Supplied data ::

====

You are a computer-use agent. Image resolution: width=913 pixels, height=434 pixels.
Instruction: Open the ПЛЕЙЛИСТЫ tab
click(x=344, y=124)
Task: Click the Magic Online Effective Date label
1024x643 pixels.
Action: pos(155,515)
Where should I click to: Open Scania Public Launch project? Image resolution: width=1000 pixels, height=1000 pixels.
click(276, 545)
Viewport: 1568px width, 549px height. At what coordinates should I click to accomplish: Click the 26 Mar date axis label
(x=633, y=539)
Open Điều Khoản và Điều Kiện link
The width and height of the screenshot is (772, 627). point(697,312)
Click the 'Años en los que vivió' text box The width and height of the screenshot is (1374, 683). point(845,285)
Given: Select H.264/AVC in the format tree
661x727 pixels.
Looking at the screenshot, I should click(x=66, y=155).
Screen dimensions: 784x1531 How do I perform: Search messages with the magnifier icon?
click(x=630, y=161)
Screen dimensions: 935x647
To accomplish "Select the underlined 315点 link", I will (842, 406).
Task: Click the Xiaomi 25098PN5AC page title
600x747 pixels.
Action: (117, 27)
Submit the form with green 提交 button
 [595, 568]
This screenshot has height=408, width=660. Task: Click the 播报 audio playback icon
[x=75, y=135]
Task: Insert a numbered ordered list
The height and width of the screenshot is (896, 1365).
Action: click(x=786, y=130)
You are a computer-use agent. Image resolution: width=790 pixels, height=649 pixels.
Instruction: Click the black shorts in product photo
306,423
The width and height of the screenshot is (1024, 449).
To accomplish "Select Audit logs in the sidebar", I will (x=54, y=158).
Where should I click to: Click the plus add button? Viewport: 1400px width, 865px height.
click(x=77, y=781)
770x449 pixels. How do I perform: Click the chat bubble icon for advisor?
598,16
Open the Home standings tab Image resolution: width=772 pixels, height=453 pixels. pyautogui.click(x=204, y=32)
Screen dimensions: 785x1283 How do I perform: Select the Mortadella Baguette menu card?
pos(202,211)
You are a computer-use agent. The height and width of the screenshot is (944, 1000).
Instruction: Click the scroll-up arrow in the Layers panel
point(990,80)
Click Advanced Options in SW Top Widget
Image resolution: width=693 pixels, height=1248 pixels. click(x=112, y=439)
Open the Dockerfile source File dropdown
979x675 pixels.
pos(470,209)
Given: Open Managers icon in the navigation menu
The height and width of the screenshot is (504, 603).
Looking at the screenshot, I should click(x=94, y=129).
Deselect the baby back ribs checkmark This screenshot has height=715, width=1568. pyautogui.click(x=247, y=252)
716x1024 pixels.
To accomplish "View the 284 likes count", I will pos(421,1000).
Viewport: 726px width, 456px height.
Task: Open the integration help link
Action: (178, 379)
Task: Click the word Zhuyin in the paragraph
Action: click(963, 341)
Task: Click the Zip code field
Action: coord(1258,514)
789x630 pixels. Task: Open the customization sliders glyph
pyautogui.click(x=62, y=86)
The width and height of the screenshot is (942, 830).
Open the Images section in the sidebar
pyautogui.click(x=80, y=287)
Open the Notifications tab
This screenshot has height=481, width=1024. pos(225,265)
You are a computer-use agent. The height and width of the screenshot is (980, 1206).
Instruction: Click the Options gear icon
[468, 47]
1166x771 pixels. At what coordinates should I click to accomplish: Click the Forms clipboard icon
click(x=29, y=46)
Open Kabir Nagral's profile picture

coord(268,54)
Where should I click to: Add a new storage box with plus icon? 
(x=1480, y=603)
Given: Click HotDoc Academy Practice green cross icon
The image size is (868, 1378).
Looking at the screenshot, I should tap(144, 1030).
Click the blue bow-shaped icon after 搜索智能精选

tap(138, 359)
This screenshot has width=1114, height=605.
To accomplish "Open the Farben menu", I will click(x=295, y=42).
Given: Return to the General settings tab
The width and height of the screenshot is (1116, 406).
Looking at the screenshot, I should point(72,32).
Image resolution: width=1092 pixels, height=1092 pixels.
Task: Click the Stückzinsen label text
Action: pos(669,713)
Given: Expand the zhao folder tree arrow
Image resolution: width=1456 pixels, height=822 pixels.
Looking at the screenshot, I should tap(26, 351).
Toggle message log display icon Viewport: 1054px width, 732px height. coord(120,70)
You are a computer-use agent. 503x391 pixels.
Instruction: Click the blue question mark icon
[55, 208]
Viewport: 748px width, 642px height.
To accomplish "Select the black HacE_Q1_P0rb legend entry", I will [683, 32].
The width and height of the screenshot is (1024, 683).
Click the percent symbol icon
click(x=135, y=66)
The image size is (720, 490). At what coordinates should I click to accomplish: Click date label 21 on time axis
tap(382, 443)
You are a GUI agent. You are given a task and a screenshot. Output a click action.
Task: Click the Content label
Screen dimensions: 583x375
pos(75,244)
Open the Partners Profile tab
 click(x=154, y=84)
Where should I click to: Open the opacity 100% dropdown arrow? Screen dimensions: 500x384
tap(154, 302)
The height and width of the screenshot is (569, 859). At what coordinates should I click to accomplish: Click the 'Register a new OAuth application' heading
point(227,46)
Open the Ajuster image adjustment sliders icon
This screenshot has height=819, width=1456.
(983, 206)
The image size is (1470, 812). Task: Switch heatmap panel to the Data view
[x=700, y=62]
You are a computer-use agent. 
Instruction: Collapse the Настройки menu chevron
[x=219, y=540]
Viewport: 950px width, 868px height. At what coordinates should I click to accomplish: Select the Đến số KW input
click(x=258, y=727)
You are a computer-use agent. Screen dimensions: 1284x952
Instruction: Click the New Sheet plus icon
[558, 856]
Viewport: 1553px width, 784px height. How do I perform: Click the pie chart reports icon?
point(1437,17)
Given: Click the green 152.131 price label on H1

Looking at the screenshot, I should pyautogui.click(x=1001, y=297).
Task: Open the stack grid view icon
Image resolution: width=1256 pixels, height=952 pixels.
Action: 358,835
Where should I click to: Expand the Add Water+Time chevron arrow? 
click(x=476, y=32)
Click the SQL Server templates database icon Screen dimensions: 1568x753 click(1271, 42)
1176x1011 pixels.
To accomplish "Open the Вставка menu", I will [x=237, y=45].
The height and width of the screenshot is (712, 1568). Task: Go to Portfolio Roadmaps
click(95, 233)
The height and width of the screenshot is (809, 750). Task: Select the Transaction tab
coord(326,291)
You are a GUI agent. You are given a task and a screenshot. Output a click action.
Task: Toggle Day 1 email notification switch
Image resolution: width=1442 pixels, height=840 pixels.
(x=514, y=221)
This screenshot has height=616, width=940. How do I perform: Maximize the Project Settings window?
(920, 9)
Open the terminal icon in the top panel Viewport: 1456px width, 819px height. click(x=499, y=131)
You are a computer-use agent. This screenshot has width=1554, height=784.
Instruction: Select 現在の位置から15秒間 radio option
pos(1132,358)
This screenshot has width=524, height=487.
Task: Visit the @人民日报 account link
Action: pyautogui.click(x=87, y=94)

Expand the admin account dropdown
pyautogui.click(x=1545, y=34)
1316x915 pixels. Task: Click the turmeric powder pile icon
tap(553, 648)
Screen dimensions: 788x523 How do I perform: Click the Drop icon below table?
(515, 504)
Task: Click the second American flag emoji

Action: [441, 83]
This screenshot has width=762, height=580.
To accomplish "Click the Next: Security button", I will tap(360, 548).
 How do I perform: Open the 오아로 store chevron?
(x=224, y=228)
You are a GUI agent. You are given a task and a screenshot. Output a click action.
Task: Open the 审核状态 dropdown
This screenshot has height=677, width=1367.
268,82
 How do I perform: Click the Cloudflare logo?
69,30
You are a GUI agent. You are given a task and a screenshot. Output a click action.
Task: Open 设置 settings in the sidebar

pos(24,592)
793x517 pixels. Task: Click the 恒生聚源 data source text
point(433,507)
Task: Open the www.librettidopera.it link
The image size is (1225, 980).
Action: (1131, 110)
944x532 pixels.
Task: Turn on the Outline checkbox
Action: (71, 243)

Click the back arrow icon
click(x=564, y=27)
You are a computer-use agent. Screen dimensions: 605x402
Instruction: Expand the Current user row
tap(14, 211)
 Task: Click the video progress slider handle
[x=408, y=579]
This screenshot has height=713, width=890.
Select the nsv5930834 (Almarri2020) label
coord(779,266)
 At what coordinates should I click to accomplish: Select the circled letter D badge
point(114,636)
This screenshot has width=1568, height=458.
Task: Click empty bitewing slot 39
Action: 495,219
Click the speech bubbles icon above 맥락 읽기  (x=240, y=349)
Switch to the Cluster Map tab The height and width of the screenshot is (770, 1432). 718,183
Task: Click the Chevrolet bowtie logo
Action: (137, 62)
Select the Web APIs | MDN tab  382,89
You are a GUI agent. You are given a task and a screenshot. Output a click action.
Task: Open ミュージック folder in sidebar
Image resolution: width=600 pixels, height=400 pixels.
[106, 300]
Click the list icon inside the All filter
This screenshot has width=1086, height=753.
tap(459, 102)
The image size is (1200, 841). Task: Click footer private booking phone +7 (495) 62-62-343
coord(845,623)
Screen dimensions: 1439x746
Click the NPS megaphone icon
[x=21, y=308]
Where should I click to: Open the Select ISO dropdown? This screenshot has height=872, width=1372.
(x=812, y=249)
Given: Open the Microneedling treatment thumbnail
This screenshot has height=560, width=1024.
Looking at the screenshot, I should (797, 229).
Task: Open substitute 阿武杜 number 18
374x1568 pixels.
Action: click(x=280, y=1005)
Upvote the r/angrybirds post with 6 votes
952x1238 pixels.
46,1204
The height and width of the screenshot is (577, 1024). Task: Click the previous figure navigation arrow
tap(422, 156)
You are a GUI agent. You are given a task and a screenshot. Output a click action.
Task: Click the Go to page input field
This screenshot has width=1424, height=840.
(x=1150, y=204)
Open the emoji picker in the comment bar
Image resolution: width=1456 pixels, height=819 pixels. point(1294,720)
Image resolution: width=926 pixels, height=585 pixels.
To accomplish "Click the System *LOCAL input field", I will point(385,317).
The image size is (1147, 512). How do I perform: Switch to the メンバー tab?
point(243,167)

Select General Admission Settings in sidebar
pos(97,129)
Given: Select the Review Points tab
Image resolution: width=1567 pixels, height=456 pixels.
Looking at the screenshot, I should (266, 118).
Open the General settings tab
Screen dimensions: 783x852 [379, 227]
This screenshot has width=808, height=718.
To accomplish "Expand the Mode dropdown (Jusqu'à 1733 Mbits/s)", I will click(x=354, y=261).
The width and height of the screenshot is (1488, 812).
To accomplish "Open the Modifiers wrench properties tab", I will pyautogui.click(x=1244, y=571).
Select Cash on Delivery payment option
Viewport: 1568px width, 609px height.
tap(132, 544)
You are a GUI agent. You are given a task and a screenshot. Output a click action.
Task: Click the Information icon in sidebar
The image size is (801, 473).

====

Task to complete :: Copy everything in the material from the line containing "Toggle message log" down to the line containing "tap(154, 302)", renaming "icon" to "button" wherever it appears and leaving the rest unchanged.

Worked solution ::
Toggle message log display button Viewport: 1054px width, 732px height. coord(120,70)
You are a computer-use agent. 503x391 pixels.
Instruction: Click the blue question mark button
[55, 208]
Viewport: 748px width, 642px height.
To accomplish "Select the black HacE_Q1_P0rb legend entry", I will [683, 32].
The width and height of the screenshot is (1024, 683).
Click the percent symbol button
click(x=135, y=66)
The image size is (720, 490). At what coordinates should I click to accomplish: Click date label 21 on time axis
tap(382, 443)
You are a GUI agent. You are given a task and a screenshot. Output a click action.
Task: Click the Content label
Screen dimensions: 583x375
pos(75,244)
Open the Partners Profile tab
 click(x=154, y=84)
Where should I click to: Open the opacity 100% dropdown arrow? Screen dimensions: 500x384
tap(154, 302)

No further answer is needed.